### Extracted data
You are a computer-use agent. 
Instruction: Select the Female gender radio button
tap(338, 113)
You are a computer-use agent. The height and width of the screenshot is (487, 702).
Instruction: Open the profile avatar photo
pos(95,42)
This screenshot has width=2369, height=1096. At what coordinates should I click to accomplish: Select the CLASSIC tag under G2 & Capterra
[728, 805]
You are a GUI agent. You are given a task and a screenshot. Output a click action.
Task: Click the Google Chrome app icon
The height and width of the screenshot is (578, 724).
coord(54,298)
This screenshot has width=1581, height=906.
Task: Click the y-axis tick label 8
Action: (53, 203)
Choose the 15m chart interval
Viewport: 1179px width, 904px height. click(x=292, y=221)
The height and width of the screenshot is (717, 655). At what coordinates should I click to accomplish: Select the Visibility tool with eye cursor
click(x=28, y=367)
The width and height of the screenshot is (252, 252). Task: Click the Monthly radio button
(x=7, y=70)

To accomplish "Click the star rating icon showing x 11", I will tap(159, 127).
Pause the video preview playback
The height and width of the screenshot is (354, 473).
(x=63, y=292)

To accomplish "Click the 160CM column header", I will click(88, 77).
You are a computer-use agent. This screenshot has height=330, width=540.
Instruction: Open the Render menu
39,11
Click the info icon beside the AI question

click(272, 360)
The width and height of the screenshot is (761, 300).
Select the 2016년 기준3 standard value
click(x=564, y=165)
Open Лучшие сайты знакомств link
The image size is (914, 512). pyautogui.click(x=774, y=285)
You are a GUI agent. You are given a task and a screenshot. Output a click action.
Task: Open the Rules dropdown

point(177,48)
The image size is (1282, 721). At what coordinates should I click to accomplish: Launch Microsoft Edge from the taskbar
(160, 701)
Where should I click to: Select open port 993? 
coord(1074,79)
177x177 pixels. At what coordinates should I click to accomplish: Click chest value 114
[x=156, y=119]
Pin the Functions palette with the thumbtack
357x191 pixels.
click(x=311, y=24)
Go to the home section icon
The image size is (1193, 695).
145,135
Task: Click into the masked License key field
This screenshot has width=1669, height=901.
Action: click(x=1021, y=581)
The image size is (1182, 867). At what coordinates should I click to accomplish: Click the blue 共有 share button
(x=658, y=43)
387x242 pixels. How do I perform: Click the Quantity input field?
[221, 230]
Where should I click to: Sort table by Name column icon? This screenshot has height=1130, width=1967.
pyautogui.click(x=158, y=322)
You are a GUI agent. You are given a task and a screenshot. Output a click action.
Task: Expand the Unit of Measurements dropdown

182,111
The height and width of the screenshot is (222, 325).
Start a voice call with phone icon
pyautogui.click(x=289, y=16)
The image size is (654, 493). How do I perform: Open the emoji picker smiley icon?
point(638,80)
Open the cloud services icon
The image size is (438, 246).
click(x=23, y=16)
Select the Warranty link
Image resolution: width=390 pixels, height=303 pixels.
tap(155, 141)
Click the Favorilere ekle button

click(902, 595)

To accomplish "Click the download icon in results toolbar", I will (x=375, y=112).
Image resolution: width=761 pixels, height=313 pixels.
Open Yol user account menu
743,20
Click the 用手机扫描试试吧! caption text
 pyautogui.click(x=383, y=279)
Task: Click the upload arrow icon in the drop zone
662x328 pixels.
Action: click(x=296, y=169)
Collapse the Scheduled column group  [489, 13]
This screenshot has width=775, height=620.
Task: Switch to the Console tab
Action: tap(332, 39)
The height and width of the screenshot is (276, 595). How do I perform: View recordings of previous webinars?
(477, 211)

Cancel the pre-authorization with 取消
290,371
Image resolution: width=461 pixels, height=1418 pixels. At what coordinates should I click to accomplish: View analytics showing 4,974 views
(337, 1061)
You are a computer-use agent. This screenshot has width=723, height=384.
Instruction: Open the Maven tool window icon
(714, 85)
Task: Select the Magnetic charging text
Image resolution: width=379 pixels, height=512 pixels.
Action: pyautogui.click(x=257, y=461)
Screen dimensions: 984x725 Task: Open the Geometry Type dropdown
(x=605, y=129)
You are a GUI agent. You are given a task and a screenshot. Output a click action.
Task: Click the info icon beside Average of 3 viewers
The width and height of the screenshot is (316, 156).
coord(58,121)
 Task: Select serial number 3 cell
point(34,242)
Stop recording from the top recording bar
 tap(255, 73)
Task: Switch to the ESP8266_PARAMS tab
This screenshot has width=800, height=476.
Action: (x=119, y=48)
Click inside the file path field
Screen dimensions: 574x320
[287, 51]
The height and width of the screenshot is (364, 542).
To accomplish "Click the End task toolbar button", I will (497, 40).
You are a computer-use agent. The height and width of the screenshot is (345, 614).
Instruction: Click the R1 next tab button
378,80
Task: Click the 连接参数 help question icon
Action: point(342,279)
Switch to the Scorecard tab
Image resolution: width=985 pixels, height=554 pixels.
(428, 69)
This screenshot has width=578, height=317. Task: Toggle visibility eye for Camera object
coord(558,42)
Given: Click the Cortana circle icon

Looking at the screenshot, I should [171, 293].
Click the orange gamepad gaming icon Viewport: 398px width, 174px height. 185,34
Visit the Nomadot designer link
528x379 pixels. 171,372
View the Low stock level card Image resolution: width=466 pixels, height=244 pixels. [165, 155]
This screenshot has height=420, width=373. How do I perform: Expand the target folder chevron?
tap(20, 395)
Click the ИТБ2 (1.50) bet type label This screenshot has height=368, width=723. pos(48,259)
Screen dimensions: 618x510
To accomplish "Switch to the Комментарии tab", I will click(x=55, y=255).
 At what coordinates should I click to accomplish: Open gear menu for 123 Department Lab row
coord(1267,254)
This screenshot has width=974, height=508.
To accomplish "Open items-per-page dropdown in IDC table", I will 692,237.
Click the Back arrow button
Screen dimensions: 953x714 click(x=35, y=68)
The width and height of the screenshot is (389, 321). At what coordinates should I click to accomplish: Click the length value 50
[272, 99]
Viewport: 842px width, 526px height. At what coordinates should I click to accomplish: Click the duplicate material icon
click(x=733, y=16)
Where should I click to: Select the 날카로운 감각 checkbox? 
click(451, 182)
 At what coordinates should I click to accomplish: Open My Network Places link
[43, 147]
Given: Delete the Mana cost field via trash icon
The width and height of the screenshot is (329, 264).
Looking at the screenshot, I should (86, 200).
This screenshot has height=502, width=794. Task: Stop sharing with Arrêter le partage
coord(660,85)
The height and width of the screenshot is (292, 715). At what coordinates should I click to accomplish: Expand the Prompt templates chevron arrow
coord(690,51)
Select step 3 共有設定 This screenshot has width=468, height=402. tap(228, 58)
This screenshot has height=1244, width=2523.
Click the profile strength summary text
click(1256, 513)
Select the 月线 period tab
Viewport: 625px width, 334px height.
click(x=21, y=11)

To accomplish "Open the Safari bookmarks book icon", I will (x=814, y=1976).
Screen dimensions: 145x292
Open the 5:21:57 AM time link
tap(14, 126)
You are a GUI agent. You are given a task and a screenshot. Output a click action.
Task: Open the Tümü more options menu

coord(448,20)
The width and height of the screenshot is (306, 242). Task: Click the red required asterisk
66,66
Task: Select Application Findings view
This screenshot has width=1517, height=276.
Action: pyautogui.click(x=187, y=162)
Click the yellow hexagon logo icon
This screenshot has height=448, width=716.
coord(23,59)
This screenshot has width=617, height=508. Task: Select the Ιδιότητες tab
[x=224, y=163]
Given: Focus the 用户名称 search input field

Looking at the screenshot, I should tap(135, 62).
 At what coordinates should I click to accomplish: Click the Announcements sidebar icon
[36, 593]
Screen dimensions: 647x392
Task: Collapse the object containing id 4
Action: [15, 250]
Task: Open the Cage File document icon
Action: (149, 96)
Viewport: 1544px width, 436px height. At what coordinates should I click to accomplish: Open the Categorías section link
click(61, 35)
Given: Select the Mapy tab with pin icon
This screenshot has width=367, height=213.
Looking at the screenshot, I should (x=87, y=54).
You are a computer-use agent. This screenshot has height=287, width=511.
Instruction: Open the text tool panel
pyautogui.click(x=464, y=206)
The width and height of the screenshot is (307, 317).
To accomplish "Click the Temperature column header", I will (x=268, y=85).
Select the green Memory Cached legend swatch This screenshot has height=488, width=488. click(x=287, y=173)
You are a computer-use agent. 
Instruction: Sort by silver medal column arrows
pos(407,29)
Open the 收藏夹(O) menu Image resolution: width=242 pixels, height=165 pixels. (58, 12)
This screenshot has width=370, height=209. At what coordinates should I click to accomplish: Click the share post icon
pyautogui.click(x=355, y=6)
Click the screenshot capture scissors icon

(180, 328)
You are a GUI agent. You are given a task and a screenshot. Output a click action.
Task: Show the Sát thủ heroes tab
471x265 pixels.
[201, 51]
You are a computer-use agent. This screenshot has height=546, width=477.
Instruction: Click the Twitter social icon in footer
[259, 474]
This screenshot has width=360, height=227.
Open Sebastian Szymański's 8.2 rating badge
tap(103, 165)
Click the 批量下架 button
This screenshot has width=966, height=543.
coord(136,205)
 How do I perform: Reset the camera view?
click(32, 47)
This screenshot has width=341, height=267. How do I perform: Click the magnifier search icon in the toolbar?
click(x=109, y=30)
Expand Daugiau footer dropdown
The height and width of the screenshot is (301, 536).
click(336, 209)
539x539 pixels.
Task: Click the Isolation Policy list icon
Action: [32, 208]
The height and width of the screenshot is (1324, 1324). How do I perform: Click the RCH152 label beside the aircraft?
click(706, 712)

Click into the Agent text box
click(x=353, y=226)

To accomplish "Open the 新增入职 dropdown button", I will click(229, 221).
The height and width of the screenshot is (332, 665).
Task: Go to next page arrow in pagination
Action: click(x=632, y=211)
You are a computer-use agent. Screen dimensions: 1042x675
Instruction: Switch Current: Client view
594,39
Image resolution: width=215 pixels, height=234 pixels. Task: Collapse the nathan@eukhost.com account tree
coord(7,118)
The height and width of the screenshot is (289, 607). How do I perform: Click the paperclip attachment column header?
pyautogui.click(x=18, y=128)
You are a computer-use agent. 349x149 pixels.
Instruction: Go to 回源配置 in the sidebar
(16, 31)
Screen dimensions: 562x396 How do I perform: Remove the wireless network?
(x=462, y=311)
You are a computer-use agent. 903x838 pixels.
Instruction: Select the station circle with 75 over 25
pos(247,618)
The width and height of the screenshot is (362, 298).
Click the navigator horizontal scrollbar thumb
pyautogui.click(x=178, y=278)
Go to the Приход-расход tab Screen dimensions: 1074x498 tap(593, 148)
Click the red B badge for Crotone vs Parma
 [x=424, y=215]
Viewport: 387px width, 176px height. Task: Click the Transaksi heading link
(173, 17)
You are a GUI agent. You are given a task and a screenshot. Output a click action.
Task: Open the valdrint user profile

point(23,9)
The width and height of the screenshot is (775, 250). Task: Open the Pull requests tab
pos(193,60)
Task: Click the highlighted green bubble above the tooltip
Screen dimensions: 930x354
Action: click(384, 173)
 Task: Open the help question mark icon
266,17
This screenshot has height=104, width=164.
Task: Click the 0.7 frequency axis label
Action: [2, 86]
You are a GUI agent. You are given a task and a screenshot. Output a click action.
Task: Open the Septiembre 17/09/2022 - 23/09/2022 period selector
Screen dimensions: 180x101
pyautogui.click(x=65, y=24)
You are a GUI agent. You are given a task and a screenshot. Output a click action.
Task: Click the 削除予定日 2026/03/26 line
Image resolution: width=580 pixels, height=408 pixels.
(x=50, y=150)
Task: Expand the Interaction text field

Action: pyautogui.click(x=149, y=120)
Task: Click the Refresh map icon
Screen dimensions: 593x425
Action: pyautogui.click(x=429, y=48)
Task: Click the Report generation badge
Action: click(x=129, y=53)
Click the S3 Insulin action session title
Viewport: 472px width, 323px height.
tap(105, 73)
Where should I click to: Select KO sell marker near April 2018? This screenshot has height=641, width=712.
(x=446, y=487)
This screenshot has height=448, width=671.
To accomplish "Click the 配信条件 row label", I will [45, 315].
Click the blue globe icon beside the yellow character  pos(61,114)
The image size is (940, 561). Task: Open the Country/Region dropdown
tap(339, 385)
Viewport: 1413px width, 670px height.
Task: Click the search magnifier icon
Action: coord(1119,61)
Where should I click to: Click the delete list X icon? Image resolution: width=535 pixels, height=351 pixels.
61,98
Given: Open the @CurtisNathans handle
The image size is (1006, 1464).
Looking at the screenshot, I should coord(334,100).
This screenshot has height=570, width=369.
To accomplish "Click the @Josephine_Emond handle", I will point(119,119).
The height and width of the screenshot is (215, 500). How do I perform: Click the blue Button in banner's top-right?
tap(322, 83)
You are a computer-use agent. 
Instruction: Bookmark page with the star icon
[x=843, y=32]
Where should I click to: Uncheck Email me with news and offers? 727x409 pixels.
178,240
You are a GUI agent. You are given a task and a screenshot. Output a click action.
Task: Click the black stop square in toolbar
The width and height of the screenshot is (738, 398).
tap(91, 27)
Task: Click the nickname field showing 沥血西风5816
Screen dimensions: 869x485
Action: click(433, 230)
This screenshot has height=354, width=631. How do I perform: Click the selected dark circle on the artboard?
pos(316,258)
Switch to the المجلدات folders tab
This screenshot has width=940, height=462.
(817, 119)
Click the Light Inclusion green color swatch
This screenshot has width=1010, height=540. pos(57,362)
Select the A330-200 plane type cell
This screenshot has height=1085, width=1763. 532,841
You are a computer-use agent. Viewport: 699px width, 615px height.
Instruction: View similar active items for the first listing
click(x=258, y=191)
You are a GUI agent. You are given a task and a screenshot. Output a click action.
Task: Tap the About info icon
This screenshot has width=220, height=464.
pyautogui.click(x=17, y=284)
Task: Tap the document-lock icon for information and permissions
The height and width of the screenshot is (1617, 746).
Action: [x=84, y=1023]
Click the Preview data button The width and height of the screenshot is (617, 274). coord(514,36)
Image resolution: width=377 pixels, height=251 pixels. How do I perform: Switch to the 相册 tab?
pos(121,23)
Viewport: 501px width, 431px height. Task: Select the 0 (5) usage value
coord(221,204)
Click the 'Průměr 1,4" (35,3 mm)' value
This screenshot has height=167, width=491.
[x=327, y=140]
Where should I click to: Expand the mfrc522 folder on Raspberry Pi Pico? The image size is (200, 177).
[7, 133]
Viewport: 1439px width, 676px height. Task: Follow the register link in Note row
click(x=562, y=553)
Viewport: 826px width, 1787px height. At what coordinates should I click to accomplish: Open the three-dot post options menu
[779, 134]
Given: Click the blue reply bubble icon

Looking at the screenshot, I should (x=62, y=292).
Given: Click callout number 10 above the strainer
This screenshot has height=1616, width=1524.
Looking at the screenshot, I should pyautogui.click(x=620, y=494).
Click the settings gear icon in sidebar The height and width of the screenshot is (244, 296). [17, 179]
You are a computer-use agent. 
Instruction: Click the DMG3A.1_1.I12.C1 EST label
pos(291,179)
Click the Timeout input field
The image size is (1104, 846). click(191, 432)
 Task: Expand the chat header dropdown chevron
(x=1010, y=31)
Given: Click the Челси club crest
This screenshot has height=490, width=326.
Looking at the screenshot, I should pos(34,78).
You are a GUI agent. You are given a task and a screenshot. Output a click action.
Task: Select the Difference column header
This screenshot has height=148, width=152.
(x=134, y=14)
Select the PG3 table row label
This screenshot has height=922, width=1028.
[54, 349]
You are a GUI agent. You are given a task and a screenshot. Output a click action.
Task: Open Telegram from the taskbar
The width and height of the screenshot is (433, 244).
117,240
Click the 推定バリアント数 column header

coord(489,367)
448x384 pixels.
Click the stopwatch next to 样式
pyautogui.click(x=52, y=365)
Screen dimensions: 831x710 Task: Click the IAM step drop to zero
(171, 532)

### Problem statement
Looking at the records above, work out how many lines include the word "handle", then give that number by itself.

### Your response
2